The day after opening Parsifal, and I couldn’t even persuade myself to sleep in, so … To the Museums!
Unlike Berlin, where I live and know a reasonable amount about the city, Bologna is entirely new to me (ok, besides spaghetti bolognese). Indeed, this is my first time in Italy. I suppose this means I experience a museum in this city more as it is intended: an educational summary of a specific topic. Dasniya and I decided to go to the Museo Civico Archeologico di Bologna, but it seemed it would close not long after we got there. Across from Piazza del Francia we passed the Palazzo Pepoli, containing the Museo della Storia di Bologna, one of several museums that are part of Genus Bologniae. Open until 7pm and barely 2pm, we decided it would be a perfect choice for an hour or two. It was nearly closing by the time we left. I think the sheer number of photos I took and the number that ended up here illustrate what a fine time both Dasniya and I had.

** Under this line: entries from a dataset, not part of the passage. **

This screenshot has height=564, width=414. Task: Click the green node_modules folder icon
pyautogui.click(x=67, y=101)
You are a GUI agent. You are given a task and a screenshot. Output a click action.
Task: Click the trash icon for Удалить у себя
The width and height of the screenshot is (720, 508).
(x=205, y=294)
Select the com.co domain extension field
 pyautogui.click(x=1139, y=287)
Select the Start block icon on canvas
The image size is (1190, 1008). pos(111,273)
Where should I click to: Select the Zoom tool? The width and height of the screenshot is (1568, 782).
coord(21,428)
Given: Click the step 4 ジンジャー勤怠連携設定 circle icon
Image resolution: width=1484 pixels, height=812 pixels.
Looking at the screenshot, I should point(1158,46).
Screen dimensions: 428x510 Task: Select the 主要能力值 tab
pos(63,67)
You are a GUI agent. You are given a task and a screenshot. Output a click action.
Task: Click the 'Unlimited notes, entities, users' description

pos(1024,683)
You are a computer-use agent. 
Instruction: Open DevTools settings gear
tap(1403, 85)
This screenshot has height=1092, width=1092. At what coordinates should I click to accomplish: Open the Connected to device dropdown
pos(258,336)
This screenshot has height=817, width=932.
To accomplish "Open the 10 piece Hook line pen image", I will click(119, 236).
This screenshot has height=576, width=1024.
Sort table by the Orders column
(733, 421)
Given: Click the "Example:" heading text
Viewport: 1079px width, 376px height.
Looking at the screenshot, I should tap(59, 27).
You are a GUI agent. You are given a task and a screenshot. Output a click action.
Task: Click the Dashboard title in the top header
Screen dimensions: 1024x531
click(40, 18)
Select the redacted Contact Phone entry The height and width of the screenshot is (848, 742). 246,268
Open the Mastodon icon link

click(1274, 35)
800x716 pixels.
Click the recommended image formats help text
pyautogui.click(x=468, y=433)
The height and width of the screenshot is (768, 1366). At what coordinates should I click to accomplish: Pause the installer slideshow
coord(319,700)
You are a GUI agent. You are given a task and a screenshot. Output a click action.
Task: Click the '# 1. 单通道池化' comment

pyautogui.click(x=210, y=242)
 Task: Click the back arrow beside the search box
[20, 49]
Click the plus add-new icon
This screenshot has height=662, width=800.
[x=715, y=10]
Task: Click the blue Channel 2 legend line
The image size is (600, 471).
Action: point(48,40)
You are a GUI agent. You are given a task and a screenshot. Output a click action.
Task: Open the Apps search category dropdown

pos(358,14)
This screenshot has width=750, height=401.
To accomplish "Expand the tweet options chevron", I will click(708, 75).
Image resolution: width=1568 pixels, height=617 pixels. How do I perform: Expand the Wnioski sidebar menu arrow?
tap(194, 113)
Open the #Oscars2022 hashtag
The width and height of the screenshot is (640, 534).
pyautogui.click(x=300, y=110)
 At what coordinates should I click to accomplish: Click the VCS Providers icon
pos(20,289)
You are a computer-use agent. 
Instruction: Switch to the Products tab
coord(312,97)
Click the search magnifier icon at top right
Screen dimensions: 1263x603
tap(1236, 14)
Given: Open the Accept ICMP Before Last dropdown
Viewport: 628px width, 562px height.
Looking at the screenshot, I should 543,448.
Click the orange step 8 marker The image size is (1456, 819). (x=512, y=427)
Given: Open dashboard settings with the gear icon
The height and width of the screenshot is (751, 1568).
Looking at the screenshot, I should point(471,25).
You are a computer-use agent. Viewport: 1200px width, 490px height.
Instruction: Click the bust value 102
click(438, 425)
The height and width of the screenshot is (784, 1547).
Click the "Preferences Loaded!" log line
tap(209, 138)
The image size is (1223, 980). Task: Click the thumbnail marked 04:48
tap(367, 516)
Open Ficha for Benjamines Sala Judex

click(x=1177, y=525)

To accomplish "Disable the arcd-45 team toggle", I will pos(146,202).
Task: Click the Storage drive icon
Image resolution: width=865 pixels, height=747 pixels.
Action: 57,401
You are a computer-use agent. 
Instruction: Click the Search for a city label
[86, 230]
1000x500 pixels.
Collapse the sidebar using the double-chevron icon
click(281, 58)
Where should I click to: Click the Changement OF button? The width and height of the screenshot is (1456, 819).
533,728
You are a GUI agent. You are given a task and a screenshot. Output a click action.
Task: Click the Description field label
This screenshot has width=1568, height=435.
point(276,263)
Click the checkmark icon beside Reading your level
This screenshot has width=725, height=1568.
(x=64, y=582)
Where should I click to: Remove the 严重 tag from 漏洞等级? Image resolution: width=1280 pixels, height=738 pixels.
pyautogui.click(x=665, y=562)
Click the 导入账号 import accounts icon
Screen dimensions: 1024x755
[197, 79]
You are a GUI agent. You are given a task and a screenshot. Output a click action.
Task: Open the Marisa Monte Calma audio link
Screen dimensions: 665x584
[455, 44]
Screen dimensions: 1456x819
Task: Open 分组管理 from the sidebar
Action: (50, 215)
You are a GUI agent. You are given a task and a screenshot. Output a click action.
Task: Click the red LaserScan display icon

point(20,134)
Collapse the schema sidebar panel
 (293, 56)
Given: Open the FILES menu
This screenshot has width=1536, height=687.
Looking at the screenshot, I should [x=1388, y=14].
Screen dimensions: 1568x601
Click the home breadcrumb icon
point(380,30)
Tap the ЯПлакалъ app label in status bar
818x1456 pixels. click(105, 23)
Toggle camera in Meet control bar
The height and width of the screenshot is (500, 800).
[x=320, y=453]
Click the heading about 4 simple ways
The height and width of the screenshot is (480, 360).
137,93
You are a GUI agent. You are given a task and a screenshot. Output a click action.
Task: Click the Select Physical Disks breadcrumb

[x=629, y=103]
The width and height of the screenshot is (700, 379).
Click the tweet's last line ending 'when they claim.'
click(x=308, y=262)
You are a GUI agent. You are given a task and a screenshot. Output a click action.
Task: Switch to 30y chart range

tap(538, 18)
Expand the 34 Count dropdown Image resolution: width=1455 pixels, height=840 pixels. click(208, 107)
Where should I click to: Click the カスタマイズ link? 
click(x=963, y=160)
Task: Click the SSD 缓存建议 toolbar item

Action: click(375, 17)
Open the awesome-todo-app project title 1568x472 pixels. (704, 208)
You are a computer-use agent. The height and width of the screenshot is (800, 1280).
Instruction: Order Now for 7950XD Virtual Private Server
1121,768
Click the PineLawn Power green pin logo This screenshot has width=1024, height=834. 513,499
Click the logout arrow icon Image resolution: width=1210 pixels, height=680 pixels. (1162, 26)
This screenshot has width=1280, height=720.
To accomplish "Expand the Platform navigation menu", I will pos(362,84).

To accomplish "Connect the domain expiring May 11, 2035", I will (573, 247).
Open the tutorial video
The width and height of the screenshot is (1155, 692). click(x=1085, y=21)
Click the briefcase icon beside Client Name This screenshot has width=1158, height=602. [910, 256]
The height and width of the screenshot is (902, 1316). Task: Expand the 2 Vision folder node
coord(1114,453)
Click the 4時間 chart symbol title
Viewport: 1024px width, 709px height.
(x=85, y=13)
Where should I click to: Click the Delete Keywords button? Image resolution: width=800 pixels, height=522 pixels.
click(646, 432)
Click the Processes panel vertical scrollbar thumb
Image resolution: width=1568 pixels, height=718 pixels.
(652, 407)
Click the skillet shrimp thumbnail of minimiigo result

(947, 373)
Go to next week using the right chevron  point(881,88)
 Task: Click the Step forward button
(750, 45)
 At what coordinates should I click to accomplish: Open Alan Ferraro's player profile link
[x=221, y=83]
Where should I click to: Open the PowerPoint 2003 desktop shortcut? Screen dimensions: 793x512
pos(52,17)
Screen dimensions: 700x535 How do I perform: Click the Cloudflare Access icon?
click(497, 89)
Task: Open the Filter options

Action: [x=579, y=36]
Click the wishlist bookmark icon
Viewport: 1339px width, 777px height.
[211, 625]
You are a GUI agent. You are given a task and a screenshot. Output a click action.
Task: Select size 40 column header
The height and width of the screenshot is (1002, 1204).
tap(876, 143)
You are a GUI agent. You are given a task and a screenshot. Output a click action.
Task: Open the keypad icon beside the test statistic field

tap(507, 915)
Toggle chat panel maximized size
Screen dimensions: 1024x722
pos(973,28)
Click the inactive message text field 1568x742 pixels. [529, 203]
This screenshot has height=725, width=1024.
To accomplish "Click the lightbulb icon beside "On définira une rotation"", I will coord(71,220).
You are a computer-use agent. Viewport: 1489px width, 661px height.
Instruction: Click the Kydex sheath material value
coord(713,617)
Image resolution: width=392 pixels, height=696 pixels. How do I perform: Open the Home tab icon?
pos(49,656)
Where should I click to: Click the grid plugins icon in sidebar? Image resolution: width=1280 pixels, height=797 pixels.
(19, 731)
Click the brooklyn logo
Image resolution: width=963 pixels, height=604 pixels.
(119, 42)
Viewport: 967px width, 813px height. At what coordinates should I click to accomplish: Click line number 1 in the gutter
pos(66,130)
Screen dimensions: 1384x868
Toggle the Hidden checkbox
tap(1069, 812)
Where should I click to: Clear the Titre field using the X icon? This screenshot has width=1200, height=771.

This is the museum of the history of Bologna, and it goes back to the Etruscans, around 700BCE, when it was known as Felsina. It was also the city of Cassini, the Cassini, a satellite bearing his name orbiting now around Mars, who was a remarkable astronomer at a time of revolution in the field. This, and the art of building time-pieces (along with mercantile families and their ventures, and the famous university) is what the museum is built around. The Palazzo Pepoli of the family Pepoli dates back around 800 years, and while the museum doesn’t cover them as much as I’d have liked, it did devote the last exhibit in the formal dining hall to a series of 11 busts made in the 17th century of generations of women from the family, each of them spectacular in their own right.
I took an audio guide again, after my very good experience with one at the Musikinstrumenten-Museum a couple of weeks ago. It was a good decision, as all the exhibits are in Italian, though they also have information sheets in several languages in every room; the audio guide really adds a fantastic amount. It’s tempting to go through each room as a recollection here, but I think the photos capture something of that, and it’s sufficient to say I understand the city I’m working in far better than I did a few hours ago and have fallen into something of a love affair with the place, and Italy.
So, some flat notes amidst what is one of the most splendid museums set in one of the most beautiful city palaces I’ve ever been in. Despite the Pepoli women mentioned above, it’s unavoidable the museum gives a wide berth to the role of women in the history of the city. Even in the contemporary section, where 48 Bolognese are interviewed, only 5 of them are women; barely clearing 10%. Otherwise, it’s a sausage-fest, which is a pity, as the Pepoli women prove, the city has a history at least as long their family in which women play a central role.
The other, which coming from Berlin could never have been gotten away with in that city, was the exhibit (about a fifth of one of the 35 rooms) covering the Second World War. Or rather, “Liberata. Risorgere! Ai vittoriosi” “Liberation. Rise again! For the victorious”. No mention of Italian collaboration, fascism, Jews sent to concentration camps, just, “April 1945! Yay! … Oh, and the city was heavily bombed … Sad city is sad …” In Germany a museum would probably end up in prison for historical revisionism.
Besides that, this is a brilliant museum, varied and stimulating, beautifully laid out, so much attention to detail and the creative display of exhibits (a red Ducati next to a Roman chariot in the exhibit on the Roman Via Emilia trunk road!). I feel delightfully spoilt, and a little worried; if all museums here are so good going back to Berlin is going to be a torment.